For this assignment, you will be using the Framingham Heart Study Data. The Fram

For this assignment, you will be using the Framingham Heart Study Data. The Framingham Heart Study is a long term prospective study of the etiology of cardiovascular disease among a population subjects in the community of Framingham, Massachusetts. The Framingham Heart Study was a landmark study in epidemiology in that it was the first prospective study of cardiovascular disease and identified the concept of risk factors and their joint effects. We will be using this original data.

As you look over the Framingham Heart Study data and data dictionary to familiarize yourself with this data, you will notice that the study had a longitudinal design. This means that there were multiple observations on the same individuals at different points in time. You will notice variables with the same name, but with 1, 2 or 3 at the end of the name. These numbers indicate the data collection time points. For this assignment, we will only be using the primary variables and the variables at time point 1. Because of this, we can create an analysis file by retaining only the variables we want and removing the variables we do not need. This will make the data file easier to work with.

To reduce the dataset to a more manageable size, open the Framingham Heart Study data in EXCEL. Remove all variables that have a name that ends in a ‘2’ or ‘3’. Variables like: sex2, sex3, age2, age3, etc should all be removed. In EXCEL, you can simply highlight those variables you do not want and delete. Next, remove all variables that start with “TIME…..” These are variables like: TIMEAP, TIMEMI, etc. etc.
Save your reduced datafile to your computer using a different filename. Call this reduced dataset something like: FHS_assign7.xlxs.
Check on the records to see if there is missing values. Delete records with missing values. Re-save your dataset.
Read your new analysis file into R. You are good to go
ASSIGNMENT TASKS

Part A – Mechanics (25 points)

For this analysis, the variable “stroke” should be considered the response variable Y and the “diabetes1” variable should be considered the explanatory variable (X). Complete the following




:1) Construct a side by side bar graph to compare these two categorical variables. Describe what you see in this graph. Be sure to label the axes and give titles to the graph.


2) Construct a contingency table complete with Marginal row and column totals for these two variables, then answer the following
a) What is the conditional probability of having a stroke given diabetes is present at time 1? What is the conditional probability of having a stroke given diabetes is NOT present at time 1?
b) What are the odds of having a stroke if diabetes is present at time 1? What are the odds of having a stroke of diabetes is not present at time 1?
c) Calculate the odds ratio of having a stroke when diabetes is present relative to when it is not. Interpret this result.d) Specify the null and alternative hypothesis, and then conduct a hypothesis test to see if diabetes is related to having a stroke. Interpret the results.

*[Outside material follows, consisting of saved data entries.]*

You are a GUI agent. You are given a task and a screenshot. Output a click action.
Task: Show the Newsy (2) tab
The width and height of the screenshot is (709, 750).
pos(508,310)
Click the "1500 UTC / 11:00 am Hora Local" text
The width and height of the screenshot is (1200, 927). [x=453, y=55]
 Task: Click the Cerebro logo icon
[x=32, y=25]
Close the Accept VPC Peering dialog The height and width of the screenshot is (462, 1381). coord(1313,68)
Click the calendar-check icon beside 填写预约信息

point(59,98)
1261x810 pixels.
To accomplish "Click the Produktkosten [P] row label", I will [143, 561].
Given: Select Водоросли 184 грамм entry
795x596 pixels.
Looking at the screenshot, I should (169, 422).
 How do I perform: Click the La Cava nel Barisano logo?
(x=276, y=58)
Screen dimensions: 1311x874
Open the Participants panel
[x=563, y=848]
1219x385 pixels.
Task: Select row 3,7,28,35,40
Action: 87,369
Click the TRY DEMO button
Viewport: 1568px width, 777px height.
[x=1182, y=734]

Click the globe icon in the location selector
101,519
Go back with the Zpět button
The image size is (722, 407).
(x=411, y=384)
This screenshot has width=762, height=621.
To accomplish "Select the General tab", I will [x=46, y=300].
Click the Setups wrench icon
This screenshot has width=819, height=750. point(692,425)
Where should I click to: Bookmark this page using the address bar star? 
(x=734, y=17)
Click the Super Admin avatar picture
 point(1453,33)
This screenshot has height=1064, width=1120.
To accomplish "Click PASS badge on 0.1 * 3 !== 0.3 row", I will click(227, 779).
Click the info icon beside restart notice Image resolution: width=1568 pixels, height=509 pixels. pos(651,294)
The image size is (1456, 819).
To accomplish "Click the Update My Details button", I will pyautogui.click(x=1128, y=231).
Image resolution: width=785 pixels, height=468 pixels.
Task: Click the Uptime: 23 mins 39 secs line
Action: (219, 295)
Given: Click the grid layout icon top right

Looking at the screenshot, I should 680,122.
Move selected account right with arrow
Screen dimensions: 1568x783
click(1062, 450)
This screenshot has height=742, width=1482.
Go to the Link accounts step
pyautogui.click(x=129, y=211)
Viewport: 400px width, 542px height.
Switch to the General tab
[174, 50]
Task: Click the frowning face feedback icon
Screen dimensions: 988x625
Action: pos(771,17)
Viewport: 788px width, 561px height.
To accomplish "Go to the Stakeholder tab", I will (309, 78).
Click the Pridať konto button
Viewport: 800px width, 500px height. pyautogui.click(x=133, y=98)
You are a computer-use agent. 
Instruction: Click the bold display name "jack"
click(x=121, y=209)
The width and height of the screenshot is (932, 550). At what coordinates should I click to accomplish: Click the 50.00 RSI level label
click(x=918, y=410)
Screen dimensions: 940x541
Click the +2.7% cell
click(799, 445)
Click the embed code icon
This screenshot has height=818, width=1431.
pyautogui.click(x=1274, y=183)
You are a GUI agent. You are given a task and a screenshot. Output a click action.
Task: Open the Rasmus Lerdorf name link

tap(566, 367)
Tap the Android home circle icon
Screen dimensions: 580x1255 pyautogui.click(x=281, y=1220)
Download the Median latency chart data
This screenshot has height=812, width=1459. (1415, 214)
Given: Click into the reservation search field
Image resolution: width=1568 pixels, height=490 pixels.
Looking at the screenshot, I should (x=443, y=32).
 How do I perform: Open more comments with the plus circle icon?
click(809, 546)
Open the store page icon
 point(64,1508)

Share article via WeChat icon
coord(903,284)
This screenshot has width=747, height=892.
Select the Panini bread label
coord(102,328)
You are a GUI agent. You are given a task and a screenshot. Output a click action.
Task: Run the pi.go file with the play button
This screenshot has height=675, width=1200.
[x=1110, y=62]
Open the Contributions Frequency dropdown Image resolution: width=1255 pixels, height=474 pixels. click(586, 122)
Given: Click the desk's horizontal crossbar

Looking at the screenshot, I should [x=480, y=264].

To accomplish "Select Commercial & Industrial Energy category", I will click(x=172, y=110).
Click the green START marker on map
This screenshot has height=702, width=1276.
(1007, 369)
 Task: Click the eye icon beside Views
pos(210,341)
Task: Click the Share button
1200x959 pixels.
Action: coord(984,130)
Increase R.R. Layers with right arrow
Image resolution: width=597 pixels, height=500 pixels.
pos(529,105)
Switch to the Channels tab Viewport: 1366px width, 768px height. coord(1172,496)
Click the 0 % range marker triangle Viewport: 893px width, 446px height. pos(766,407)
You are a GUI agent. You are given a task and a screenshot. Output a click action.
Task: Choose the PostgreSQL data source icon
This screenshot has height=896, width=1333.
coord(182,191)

Part B – Open Ended Analysis (75 points)

3) In professional practice, when you have an observational dataset like the Framingham Heart Study data, one typically is looking for risk factors. In other words, explanatory variables that are related to specific response variables of interest. For this last task, you will identify and work with only categorical explanatory variables. The response variables of interest are ANYCHD, STROKE, and DEATH. What categorical explanatory variables seem to indicate elevated risk of Coronary Heart Disease, Stroke or Death? Conduct an analysis. Report and interpret your results




.4) Which of the continuous explanatory variables do you think is most likely indicative of elevated risk of Coronary Heart Disease (ANYCHD), Stroke, or Death? Pick one such variable. Create a new variable that maps the continuous variable’s values into a categorical variable with at least 3 levels. Conduct contingency table analyses relating this newly created categorical variable to ANYCHD, STROKE and DEATH. These analyses should be done separately. In other words, you will have at least 3 separate contingency tables. Do NOT attempt to have multiple dimension contingency tables! Report on the results of your analysis and discuss the results.
5) Reflect on your experiences here. What are your recommendations for future analysis? Congratulations! You’ve completed the Assignment 8. Please save your R-code, because you can re-use or cannibalize this code in future assignments. Your write-up should address each task.